The mechanism centers on NF-kB inhibition. Psoriasis is an NF-kB-driven disease: this transcription factor controls the expression of TNF-alpha, IL-17, and IL-22, the cytokines that sustain keratinocyte hyperproliferation and immune cell infiltration. Curcumin suppresses NF-kB activation, reduces IL-22 production (a cytokine particularly central to plaque formation), and downregulates Th17 differentiation.

Biologics like secukinumab (anti-IL-17A) and adalimumab (anti-TNF) target the same inflammatory cascade through different entry points. No adverse interaction between curcumin and biologics has been documented in the literature. The theoretical concern of additive immunosuppression exists but has not materialized clinically.

Bioavailability remains the practical challenge. Standard turmeric powder delivers roughly 3% curcumin, and curcumin itself is poorly absorbed, rapidly metabolized, and quickly eliminated. Clinical trials use enhanced formulations: BCM-95 (curcumin with essential oils of turmeric), Meriva (phytosomal curcumin), or curcumin with piperine (which increases absorption approximately 2,000%). Cooking with turmeric is not therapeutic supplementation.
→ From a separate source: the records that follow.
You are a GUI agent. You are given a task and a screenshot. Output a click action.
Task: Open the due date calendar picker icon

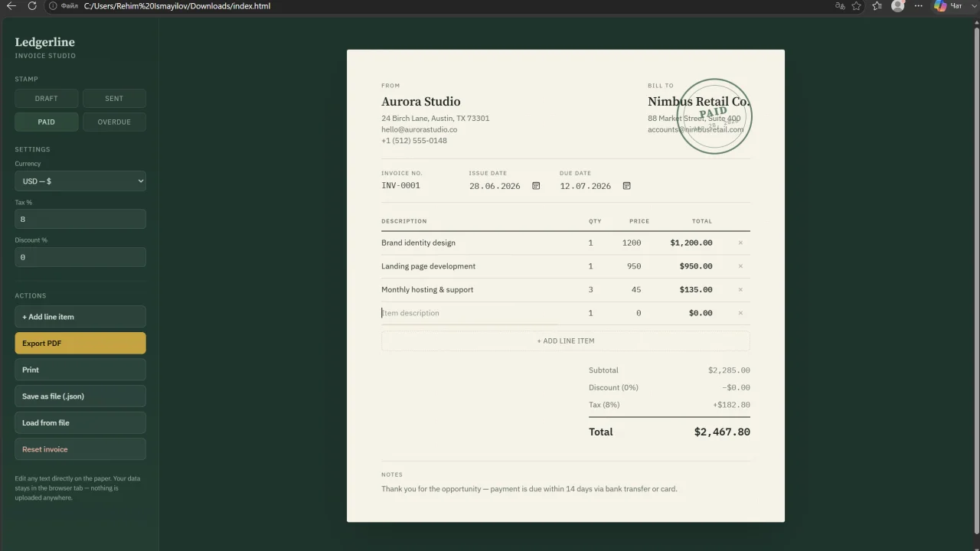[626, 186]
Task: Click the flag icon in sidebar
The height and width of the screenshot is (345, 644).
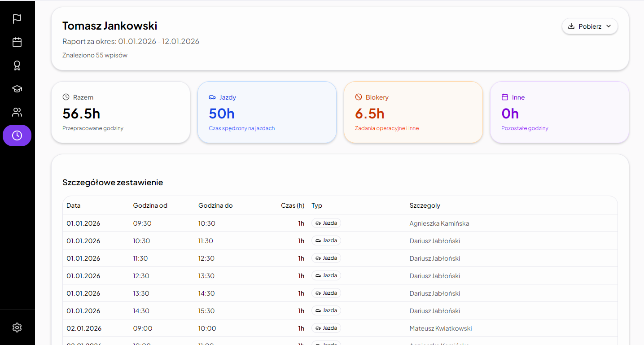Action: point(17,19)
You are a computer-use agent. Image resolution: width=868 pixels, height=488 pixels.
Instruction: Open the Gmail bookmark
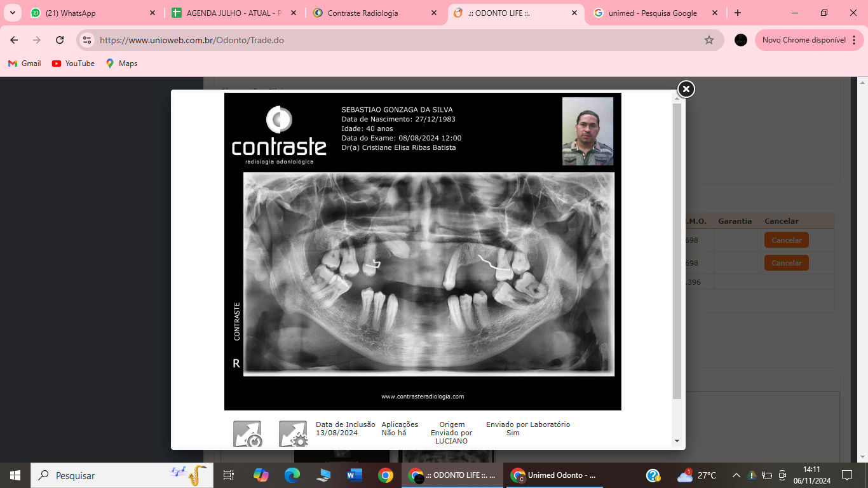[x=25, y=64]

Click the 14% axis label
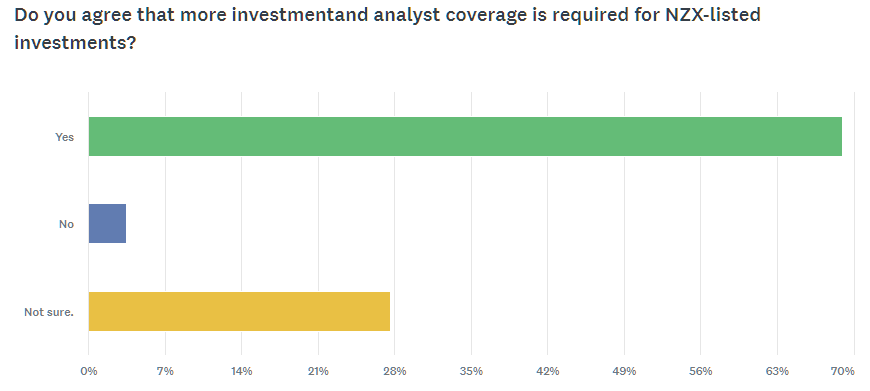tap(242, 371)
Dosing: 1,000 mg/day BCM-95 or equivalent bioavailable curcumin, split into two doses with meals. Curcumin has mild anticoagulant and CYP3A4-modulating properties. Discuss with your dermatologist if you take cyclosporine (CYP3A4 substrate) or blood thinners.

Probiotics: Grade B (Emerging)

The gut-skin axis connects intestinal dysbiosis to psoriatic inflammation through shared immune pathways. Psoriasis patients show reduced gut microbial diversity, decreased Faecalibacterium prausnitzii (a key butyrate producer), and increased intestinal permeability compared to healthy controls. Disrupted gut barrier function allows microbial antigens into systemic circulation, activating dendritic cells and amplifying Th17 responses in the skin.

Two independent 2024 meta-analyses confirm that probiotics improve psoriasis outcomes. Zhu et al. (Frontiers in Medicine, 7 RCTs, 400 patients) found a PASI mean difference of -3.09 favoring probiotics over placebo. Wei et al. (Journal of Cosmetic Dermatology, 5 RCTs, 286 patients) reached the same conclusion: probiotics were superior to placebo for PASI reduction.

The strains tested across trials were predominantly multi-strain Lactobacillus and Bifidobacterium combinations. L. rhamnosus appears in several positive trials. The minimum effective treatment duration was 12 weeks, consistent with the time required for measurable shifts in gut microbial composition.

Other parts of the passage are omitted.